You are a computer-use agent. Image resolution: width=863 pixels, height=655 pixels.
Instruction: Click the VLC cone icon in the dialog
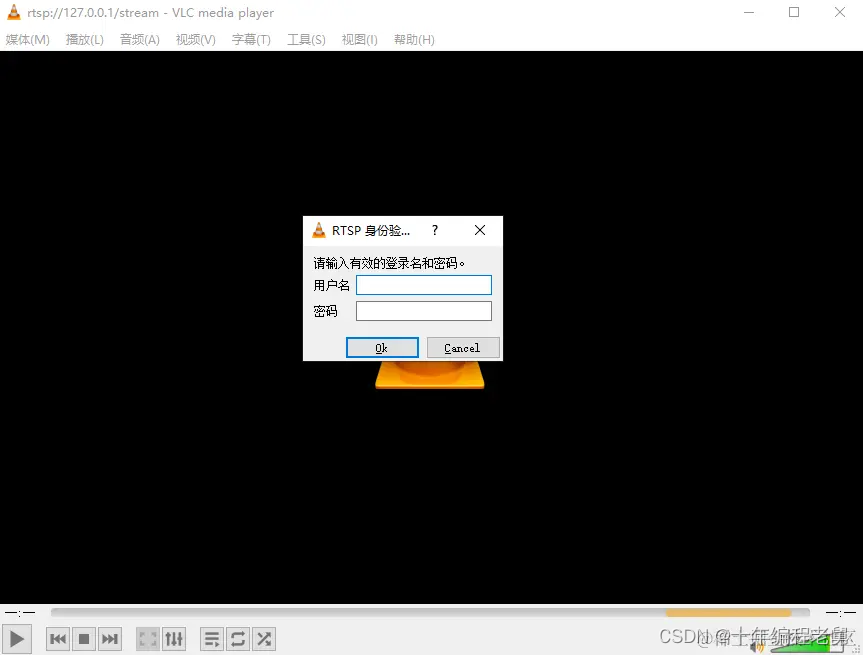click(319, 230)
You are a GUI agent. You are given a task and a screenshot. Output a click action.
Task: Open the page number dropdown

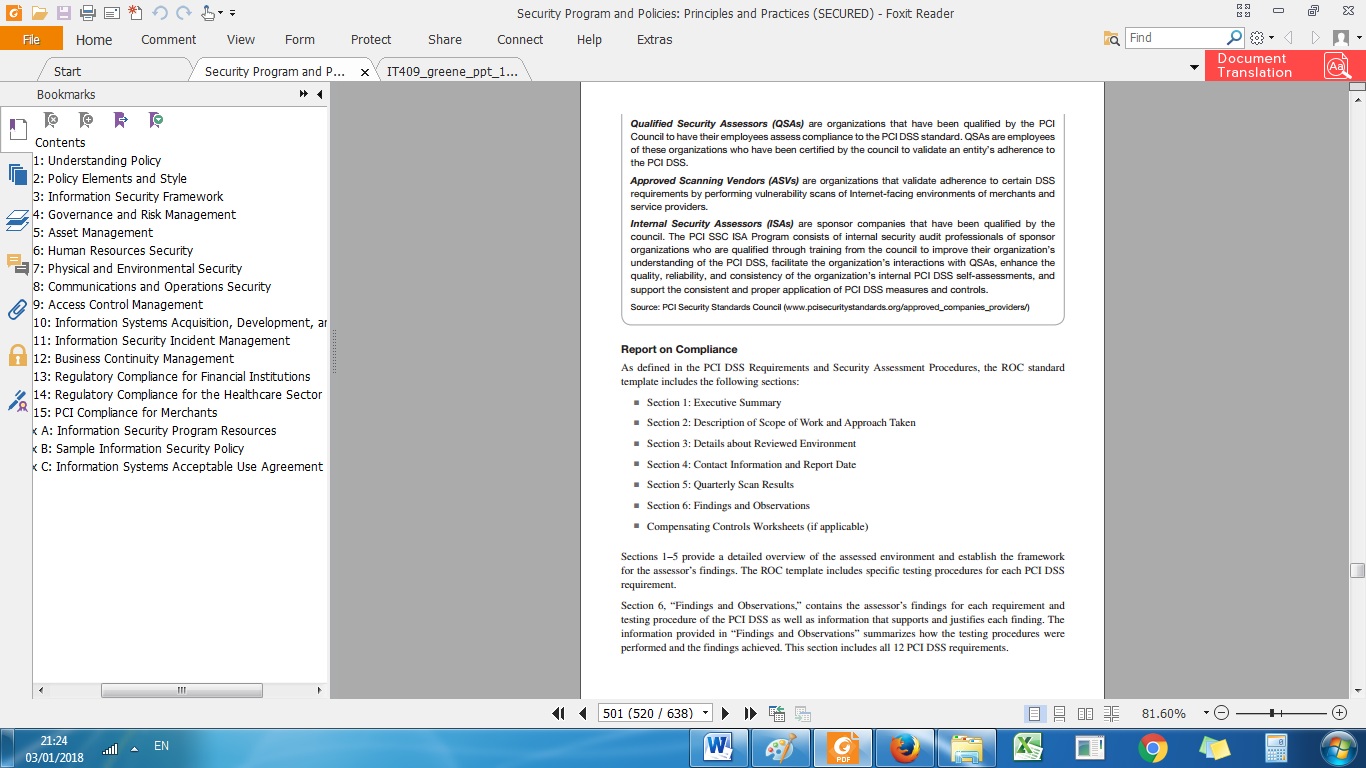click(x=706, y=713)
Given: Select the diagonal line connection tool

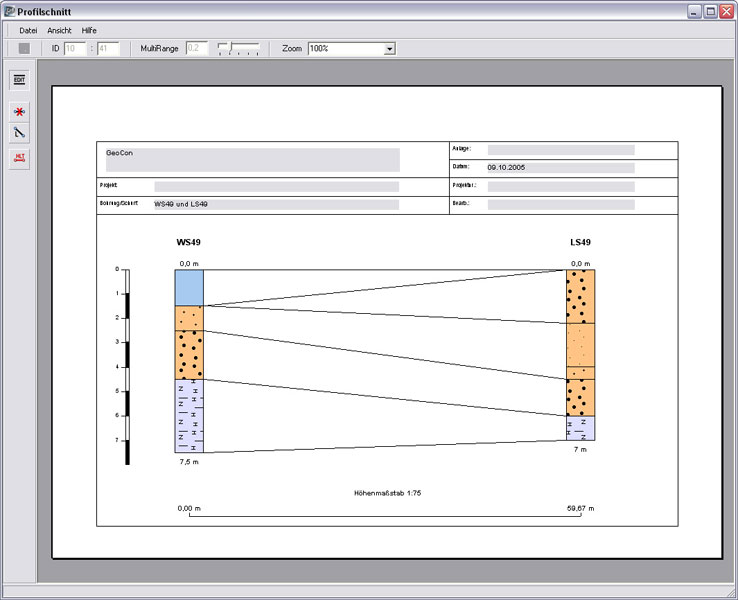Looking at the screenshot, I should pyautogui.click(x=19, y=133).
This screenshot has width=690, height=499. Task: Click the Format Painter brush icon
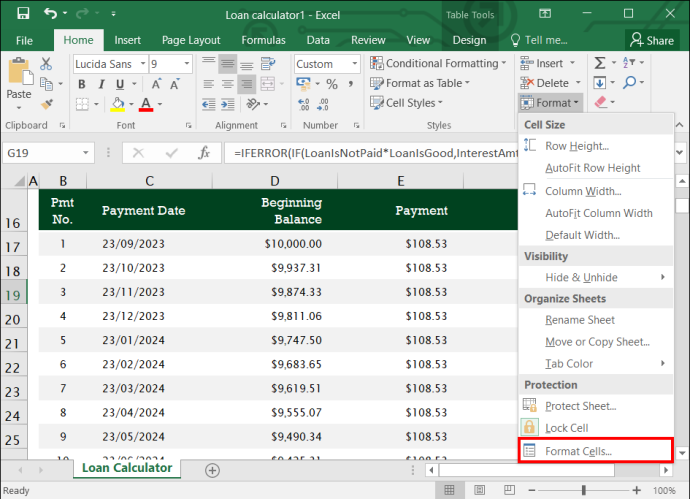pyautogui.click(x=46, y=104)
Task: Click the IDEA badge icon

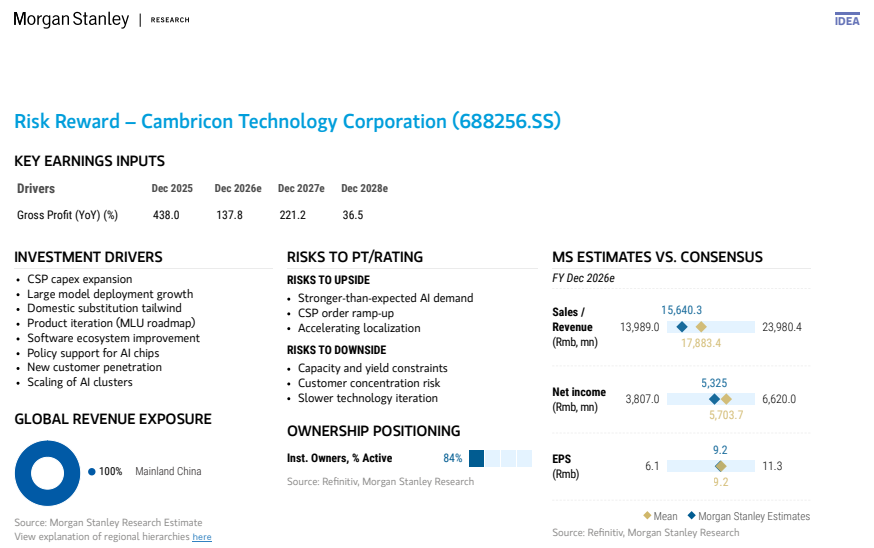Action: (847, 20)
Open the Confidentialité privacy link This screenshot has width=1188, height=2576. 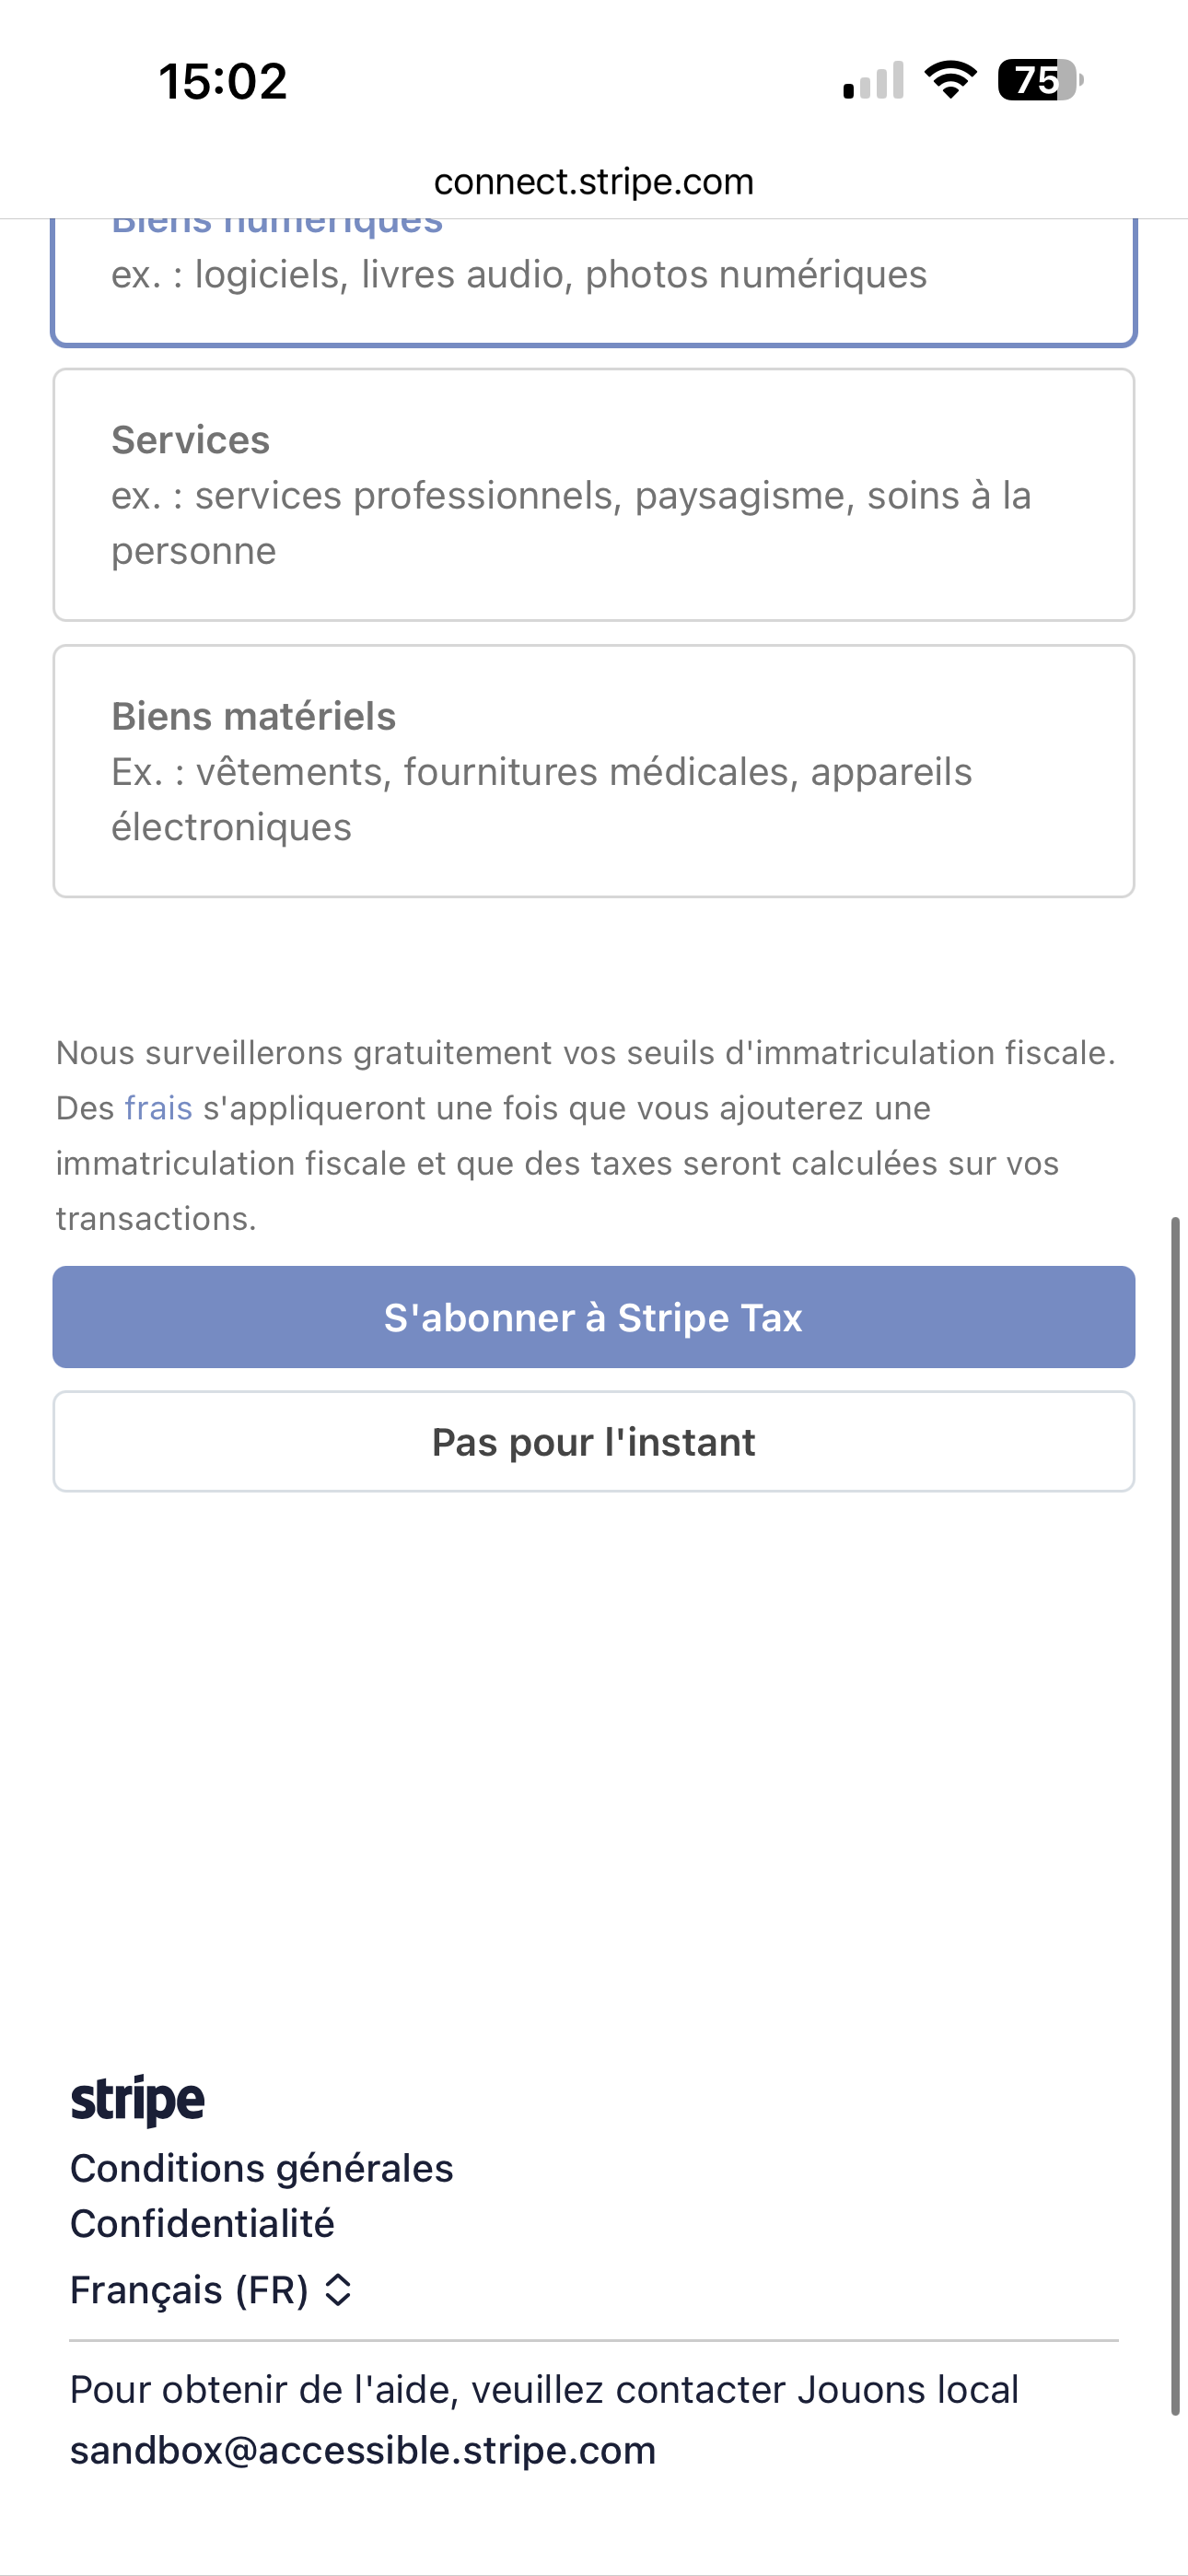pyautogui.click(x=202, y=2224)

_Your task_
Going through the material above, work out how many lines contain the string "agent" and give only that figure.

_Solved exercise_
2